» TASK
Reproduce word for word the part of the management's discussion excerpt below from "ViaWest completed construction" up to and including "other managed services.".

» SELECTED EXTRACT
Management’s Discussion and Analysis
August 31, 2015
Business infrastructure services
Capital investment of $152 million for the year is primarily related to growth related capital investment in core infrastructure
and equipment to deploy customer solutions. The amounts include $39 million related to investment in Canada.
ViaWest completed construction of its new facility in Hillsboro, Oregon in fiscal 2015 and completed construction on the new
flagship facility in Calgary in the fall of 2015. Each of these facilities will offer a comprehensive suite of infrastructure services,
including colocation, cloud and other managed services.
Media
Capital investment for the year was $16 million compared to $18 million in the prior year as work continued on various projects
including upgrading production equipment, infrastructure and facility investments.
FINANCIAL POSITION
Total assets were $14.6 billion at August 31, 2015 compared to $13.2 billion at August 31, 2014. Following is a discussion of
significant changes in the consolidated statement of financial position since August 31, 2014. The impact of the acquisition of
ViaWest includes the ongoing effects of foreign exchange differences arising on translation of those U.S. operations subsequent
to acquisition.

» SUPPLIED INFORMATION
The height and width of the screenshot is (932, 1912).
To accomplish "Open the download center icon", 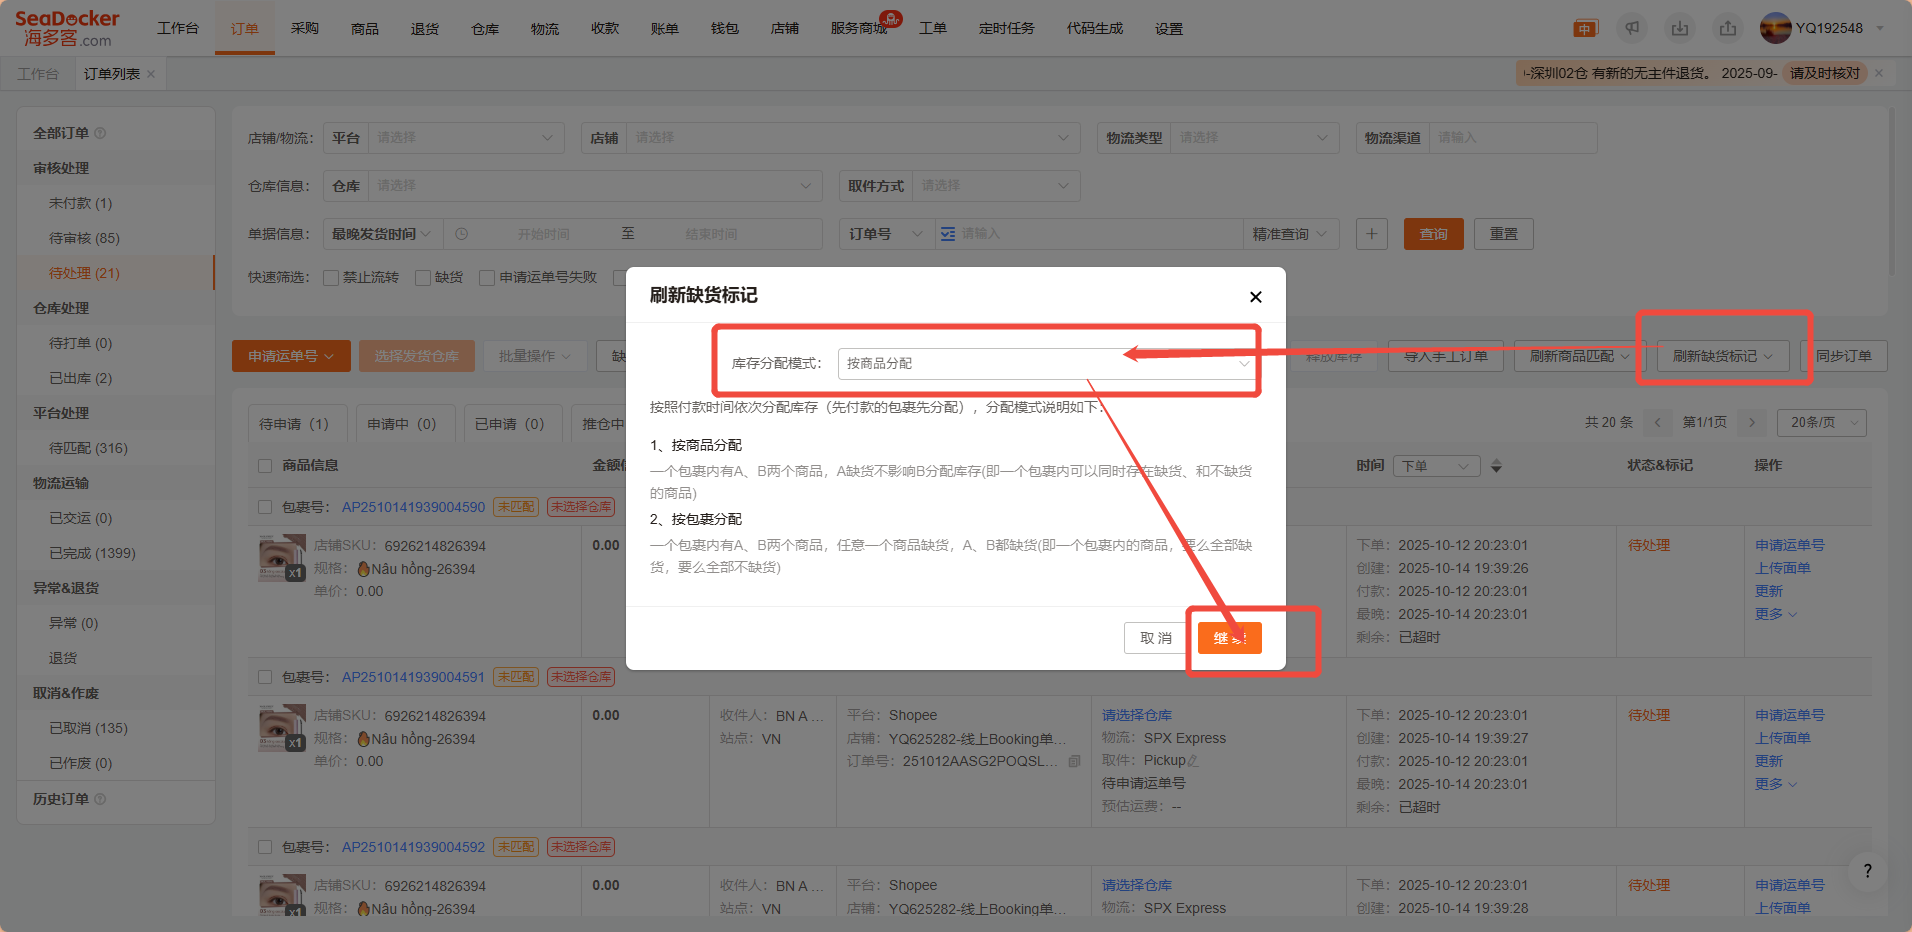I will point(1680,28).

» TASK SOLUTION
ViaWest completed construction of its new facility in Hillsboro, Oregon in fiscal 2015 and completed construction on the new
flagship facility in Calgary in the fall of 2015. Each of these facilities will offer a comprehensive suite of infrastructure services,
including colocation, cloud and other managed services.